Throwback.. don’t mess with mama..

Throwback to 2013. A night at the Stauffers..Sydney took me for a walk tonight and the kids trailed in behind us. Jaden started complaining about half way thru. I told her if she were going to complain we would go home. Needless to say we hooked a left and came home. Her mood didn’t change much after we got home. Grandma got the kids a over the door bball hoop for Easter. Super momma I am, I had assembled this thing and hung it on my bedroom door before our walk. Once home we had a quick supper, jay showered and then ordered Wyatt to play a game of hoops. I sat and watched this start as a fun game of tossin the ball, then Sydney joined in and things started to get a little wild. I told them that whatever they messed up they would pick up. Then the blankets all started coming off the bed..super momma got grumpy and promptly ended the bball game and ordered Wyatt and Jay to make my bed. Oh but Jay thought it was soo funny. Wyatt was breakin a sweat as he didn’t want trouble. Needless to say Wyatt abandoned the cause and apologized profusely. Jay started in on me. I grabbed my phone and started the voice recorder.

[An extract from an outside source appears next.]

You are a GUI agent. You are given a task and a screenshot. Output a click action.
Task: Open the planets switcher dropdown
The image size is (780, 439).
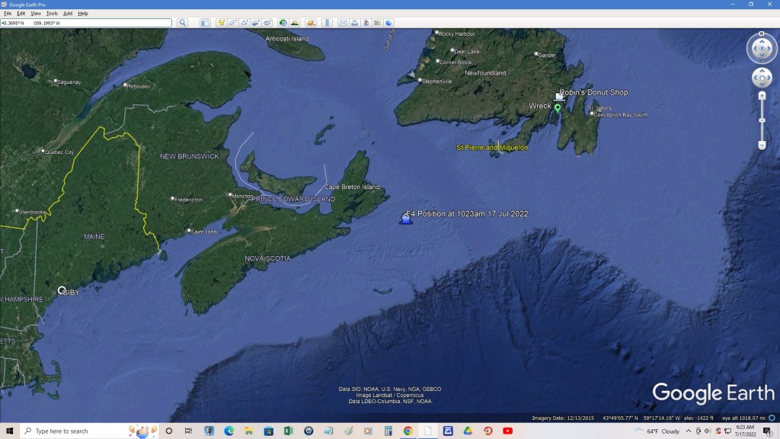point(312,23)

She proceeded to lay it all out, Wyatt cringed as he foresaw bad mojo coming. I sat quietly while she went off for 2.52 seconds. Wyatt finally broke and ran to my room and started throwing blankets and pillows to reassemble the bed without Jay. Jay had an upside down smile and was glaring me down. I told her she had lost all electrical devices over Easter. She fell into tears and said she wanted to plead her case to the highest court(dad). I pushed play on the recorder and said sure, cause the defendant has it all recorded sunshine. Ahh words and tones she wouldn’t dare whisper to daddio. Her mouth fell open and was speechless. Wyatts eyes got big and started laughing, gut laughing. He asked me if I recorded the whole thing and what I was going to do with it. I said I recorded the majority and daddio would listen when we got home. Jay cries “my life is over!” Wyatt laughs and says “oh my gosh I have been waiting for this day since the day she was born, this will be great”. Ahh siblings and a black mailing mother..all in a days work… Lol Wyatt is still replaying the rant..

3:44 AM.. wake up call..

This AM at 3:44 AM I awoke from a deep 😴 sleep.. I was sleeping away, deeply.. when something brought me out of it. Now to understand you have to understand the scene. I was sleeping with half covers, facing the wall. I kinda woke up, still had eyes closed and was trying to figure out what had awoke me. As I was laying there it happened again..something sharp poked me on my leg..my eyelids were still shut, but eyes and mind were at full attention. Fear filled my gut.. WTF was that?? Kids are in bed..if it was them I was going to beat them..so I continued to lay there..again two pokes on my leg..I was planning on how I was going to handle this.. is there someone there, ghost, demon or human?? If it was a human I decided I was going to take out 40 years of aggression on them and beat the living hell out of them..And where is the dog? Geezus..and as if on cue.. the frickin dog let’s out a long growl..perfect I thought..this will be awesome news to hit town..keep up n mind th s all transpired in about 2 minutes..I figure it is either do or die.. I opened my eye to see what laid in front of me.. the street light filtered in through my room.. I see four legs sticking up in the air.. Sydney was laying flat on her back right next to me..then she bent her legs like she was running..two more pokes on my legs.. then a little whimper.. Sydney was dreaming….when she would ‘run’ in her sleep her nails would poke my leg.. complete relief flooded my body..geezus.. I slapped her ass and said “dog..find another place to sleep”. She stretched out as far as she could, rolled over and continued to snore..now.. I will tell you.. it was STILL hard to get back to sleep..it could be a long Friday…😴🙄🐶

Throw back…the river runs wild..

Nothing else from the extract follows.